* YOUR INSTRUCTIONS *
As the answer, set down the lines below from the one containing "[Return to home page] (119, 54)" through the one containing "More payment options (177, 1151)", exactly and inclusively, and no others.

* SOURCE DATA *
+===+

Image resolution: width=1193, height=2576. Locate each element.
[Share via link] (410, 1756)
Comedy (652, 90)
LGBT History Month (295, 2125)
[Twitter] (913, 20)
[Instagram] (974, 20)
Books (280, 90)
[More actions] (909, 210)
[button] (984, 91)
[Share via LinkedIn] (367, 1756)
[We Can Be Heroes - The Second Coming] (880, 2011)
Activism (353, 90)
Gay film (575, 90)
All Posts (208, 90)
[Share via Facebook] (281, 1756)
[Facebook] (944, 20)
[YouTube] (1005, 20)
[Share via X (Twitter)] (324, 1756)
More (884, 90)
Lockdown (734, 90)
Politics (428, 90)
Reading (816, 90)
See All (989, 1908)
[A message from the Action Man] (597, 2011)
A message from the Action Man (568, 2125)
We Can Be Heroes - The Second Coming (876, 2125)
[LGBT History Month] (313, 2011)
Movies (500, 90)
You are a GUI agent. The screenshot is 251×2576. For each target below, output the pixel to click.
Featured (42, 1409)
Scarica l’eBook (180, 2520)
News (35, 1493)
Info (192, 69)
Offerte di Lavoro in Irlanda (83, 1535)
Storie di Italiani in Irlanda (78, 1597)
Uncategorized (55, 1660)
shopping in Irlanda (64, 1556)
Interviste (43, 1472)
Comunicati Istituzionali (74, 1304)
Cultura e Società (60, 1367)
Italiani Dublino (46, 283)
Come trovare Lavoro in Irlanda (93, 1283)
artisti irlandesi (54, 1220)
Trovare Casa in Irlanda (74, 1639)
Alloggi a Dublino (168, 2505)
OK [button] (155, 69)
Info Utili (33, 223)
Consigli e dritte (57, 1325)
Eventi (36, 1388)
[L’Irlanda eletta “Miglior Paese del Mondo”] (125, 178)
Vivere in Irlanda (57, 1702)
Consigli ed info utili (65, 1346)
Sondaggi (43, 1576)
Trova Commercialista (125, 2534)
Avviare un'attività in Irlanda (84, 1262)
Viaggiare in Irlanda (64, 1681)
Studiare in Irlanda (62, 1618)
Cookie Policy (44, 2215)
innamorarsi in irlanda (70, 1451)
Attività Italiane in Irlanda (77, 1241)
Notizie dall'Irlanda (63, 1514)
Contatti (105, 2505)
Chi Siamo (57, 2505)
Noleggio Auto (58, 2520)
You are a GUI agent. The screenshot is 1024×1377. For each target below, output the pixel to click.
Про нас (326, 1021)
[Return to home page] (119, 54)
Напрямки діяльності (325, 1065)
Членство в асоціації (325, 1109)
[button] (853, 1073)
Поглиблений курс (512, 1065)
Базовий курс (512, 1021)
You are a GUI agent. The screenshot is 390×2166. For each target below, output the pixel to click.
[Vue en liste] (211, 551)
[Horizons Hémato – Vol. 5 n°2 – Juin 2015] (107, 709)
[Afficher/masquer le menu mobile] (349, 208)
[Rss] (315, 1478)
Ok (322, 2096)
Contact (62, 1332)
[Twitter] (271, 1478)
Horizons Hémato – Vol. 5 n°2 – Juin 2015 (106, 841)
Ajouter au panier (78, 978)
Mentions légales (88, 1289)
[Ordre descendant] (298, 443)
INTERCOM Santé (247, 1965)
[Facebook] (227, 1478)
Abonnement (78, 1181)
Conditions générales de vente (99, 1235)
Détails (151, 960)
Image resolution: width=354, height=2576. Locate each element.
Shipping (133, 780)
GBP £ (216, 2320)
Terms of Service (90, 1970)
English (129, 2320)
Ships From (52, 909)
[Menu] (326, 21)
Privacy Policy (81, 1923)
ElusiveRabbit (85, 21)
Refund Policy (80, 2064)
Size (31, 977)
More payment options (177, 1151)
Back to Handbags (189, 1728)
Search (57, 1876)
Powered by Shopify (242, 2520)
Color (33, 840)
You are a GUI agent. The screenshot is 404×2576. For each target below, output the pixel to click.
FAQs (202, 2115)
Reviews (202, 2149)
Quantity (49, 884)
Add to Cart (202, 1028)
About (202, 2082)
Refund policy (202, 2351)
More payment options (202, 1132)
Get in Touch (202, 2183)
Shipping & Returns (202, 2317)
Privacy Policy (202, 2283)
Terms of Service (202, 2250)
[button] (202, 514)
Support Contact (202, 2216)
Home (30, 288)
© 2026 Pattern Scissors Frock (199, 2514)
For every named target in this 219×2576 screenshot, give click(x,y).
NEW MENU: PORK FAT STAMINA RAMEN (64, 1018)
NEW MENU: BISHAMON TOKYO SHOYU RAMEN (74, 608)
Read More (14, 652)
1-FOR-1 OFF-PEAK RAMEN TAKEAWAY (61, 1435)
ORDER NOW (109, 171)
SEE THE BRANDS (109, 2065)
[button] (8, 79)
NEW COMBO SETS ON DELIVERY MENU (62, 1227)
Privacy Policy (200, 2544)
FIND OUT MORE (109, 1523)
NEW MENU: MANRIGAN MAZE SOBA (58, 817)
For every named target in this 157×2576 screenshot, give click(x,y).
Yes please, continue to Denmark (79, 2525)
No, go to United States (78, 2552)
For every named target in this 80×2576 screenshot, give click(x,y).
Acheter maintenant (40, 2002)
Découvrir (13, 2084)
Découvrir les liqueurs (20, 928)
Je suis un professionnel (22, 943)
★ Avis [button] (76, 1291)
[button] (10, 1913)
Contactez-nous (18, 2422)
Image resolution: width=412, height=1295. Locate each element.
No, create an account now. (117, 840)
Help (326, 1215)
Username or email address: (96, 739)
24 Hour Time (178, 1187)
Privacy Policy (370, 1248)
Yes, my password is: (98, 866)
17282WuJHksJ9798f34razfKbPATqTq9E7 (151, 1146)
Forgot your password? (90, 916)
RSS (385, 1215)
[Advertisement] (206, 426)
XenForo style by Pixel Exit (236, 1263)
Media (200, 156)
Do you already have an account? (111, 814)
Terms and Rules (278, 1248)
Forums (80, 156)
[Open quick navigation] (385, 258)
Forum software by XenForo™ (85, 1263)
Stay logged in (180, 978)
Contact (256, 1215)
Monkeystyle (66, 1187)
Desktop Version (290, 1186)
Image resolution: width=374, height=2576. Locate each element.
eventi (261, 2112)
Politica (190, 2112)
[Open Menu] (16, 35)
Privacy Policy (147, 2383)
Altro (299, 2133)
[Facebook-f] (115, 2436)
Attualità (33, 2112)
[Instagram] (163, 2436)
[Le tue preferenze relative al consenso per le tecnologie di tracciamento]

+===+

* RESULT OF THIS TASK *
[Return to home page] (119, 54)
Напрямки діяльності (325, 1065)
Членство в асоціації (325, 1109)
[button] (853, 1073)
Поглиблений курс (512, 1065)
Базовий курс (512, 1021)
You are a GUI agent. The screenshot is 390×2166. For each target below, output the pixel to click.
[Vue en liste] (211, 551)
[Horizons Hémato – Vol. 5 n°2 – Juin 2015] (107, 709)
[Afficher/masquer le menu mobile] (349, 208)
[Rss] (315, 1478)
Ok (322, 2096)
Contact (62, 1332)
[Twitter] (271, 1478)
Horizons Hémato – Vol. 5 n°2 – Juin 2015 (106, 841)
Ajouter au panier (78, 978)
Mentions légales (88, 1289)
[Ordre descendant] (298, 443)
INTERCOM Santé (247, 1965)
[Facebook] (227, 1478)
Abonnement (78, 1181)
Conditions générales de vente (99, 1235)
Détails (151, 960)
Image resolution: width=354, height=2576. Locate each element.
Shipping (133, 780)
GBP £ (216, 2320)
Terms of Service (90, 1970)
English (129, 2320)
Ships From (52, 909)
[Menu] (326, 21)
Privacy Policy (81, 1923)
ElusiveRabbit (85, 21)
Refund Policy (80, 2064)
Size (31, 977)
More payment options (177, 1151)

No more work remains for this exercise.